Antonio López no intervino en estos hechos y, por tanto, no podemos confrontar su actitud con las de Julián Zulueta y Ramón Herrera, (naviero cántabro amigo y socio del comillano desde muy atrás), quien llevó la voz cantante la noche en que los Voluntarios se amotinaron contra Dulce. También en este caso es impensable que Antonio López actuara como Zulueta, no eran sus maneras de imponerse. Y más que nada porque el capitán general y él eran amigos, de los pocos que tenía Dulce, quien a pesar del apellido era de trato difícil y no se casaba con nadie, aunque sus actitudes de servicio y responsabilidad le hicieron muy querido en Barcelona cuando fue Gobernador de la ciudad (1858-1862), impulsando el derribo de las murallas y la apertura del Ensanche. Lo atestigua el mural de mosaicos, con el escudo y título de marqués de Castell-Florite otorgados a Dulce por ganar una batalla a los carlistas, que todavía luce en la Capitanía General de Barcelona.

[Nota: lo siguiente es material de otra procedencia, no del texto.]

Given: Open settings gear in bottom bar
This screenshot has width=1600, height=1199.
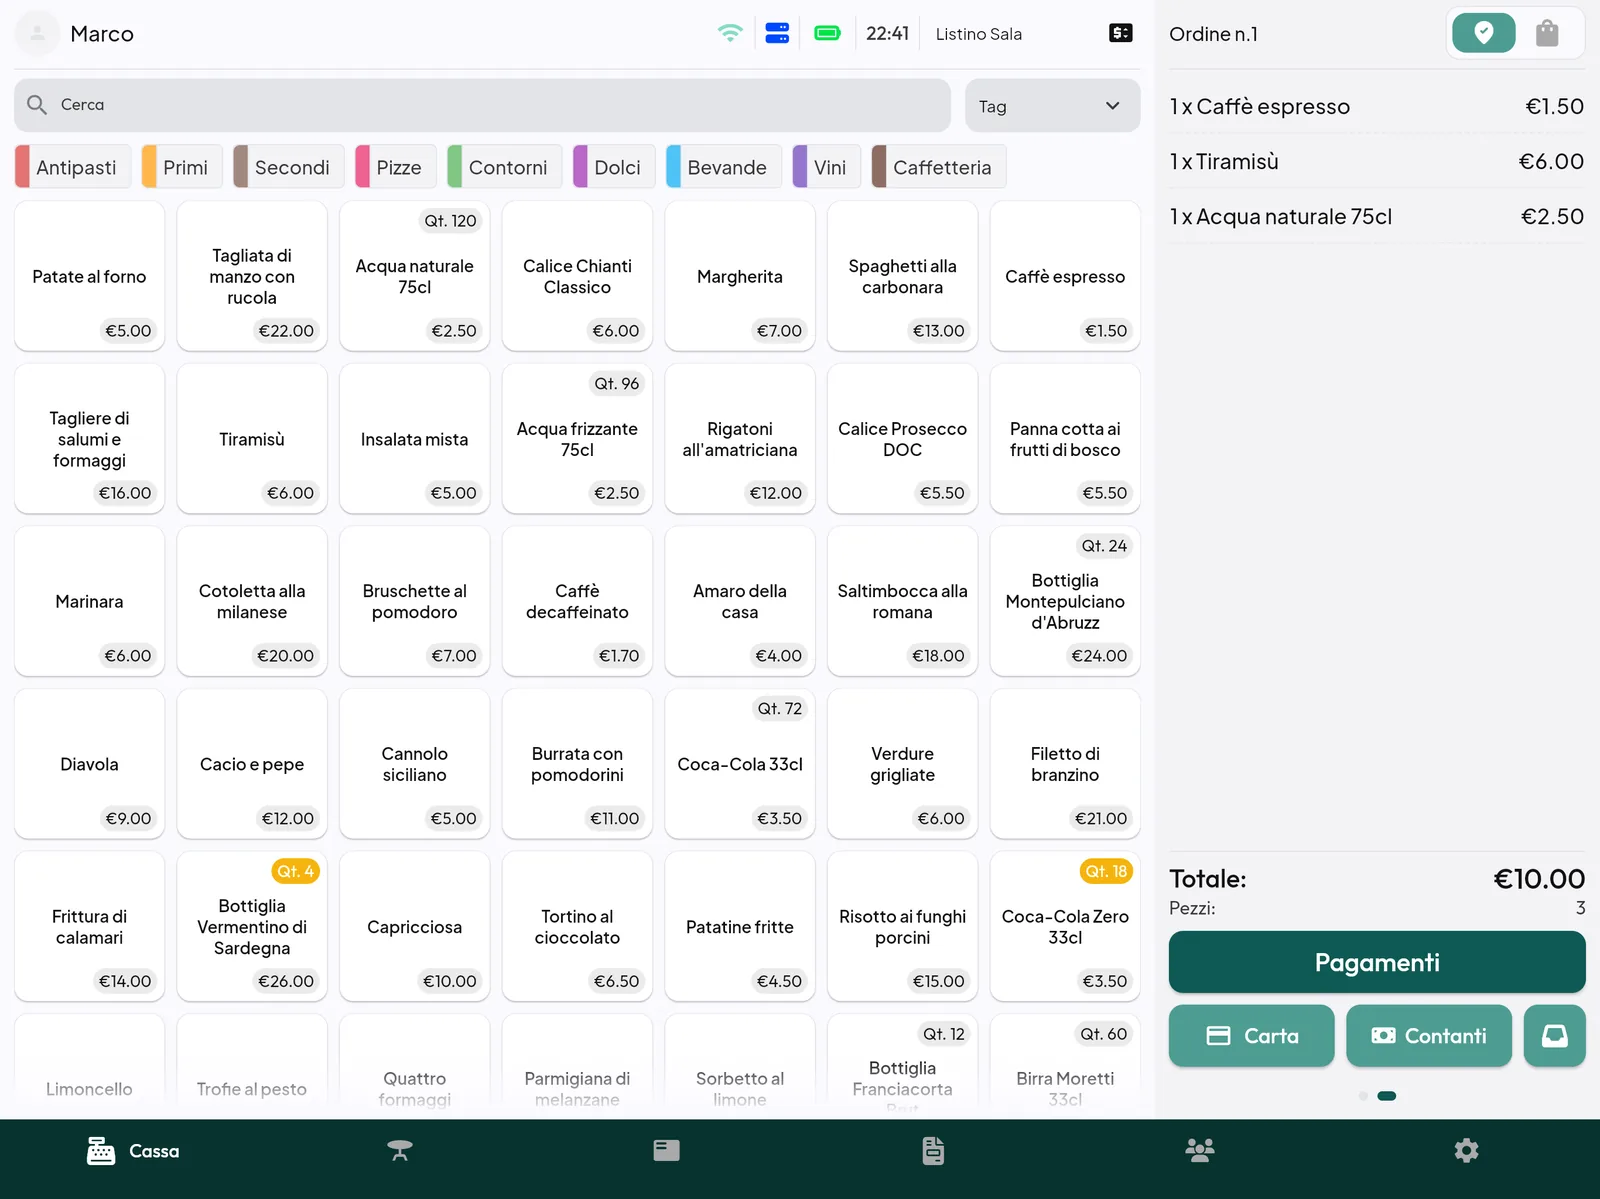Looking at the screenshot, I should [x=1466, y=1151].
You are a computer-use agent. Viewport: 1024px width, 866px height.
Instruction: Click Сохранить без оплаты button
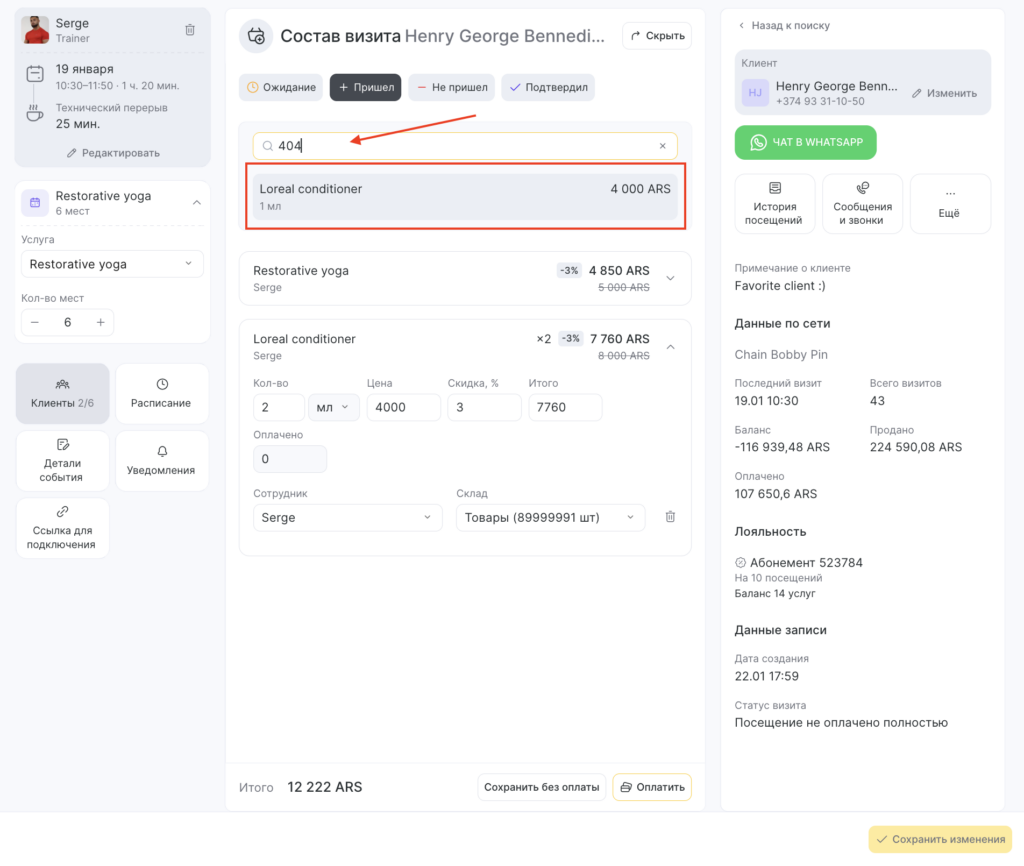click(x=541, y=787)
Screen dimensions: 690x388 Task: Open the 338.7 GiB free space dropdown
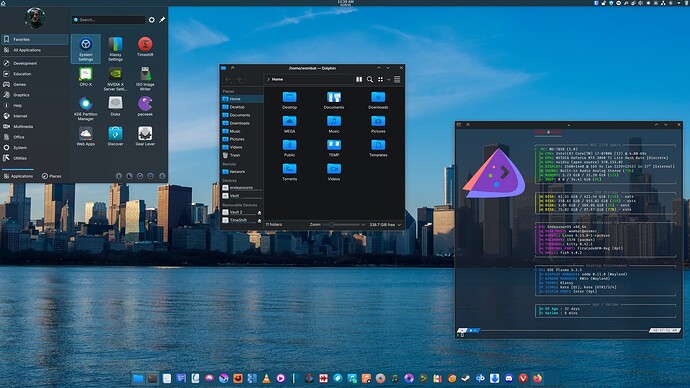pos(385,225)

Mural cerámico de la Capitanía General de Barcelona dedocado a Domingo Dulce
Una prueba de que fueron amigos está en que Antonio López fue el padrino de Luisa Dulce Tresserra (1858-1884), la única descendencia que tendría Domingo Dulce tras la muerte de su hijo César en 1862. Es más, nombró a López tutor de Luisa cuando, ya enfermo, previó que iba a quedar huérfana, pues su madre había muerto al poco de darle a luz. Queda de esta historia el cuadro de Luisa Dulce pintado por Antoni Caba (ca. 1880, Museo de Arte Contemporáneo de Barcelona) y es posible que también la represente, cuando tenía unos seis años, la estatuilla de mármol de Venanci Vallmitjana (1865, Museo Nacional del Romanticismo, Madrid).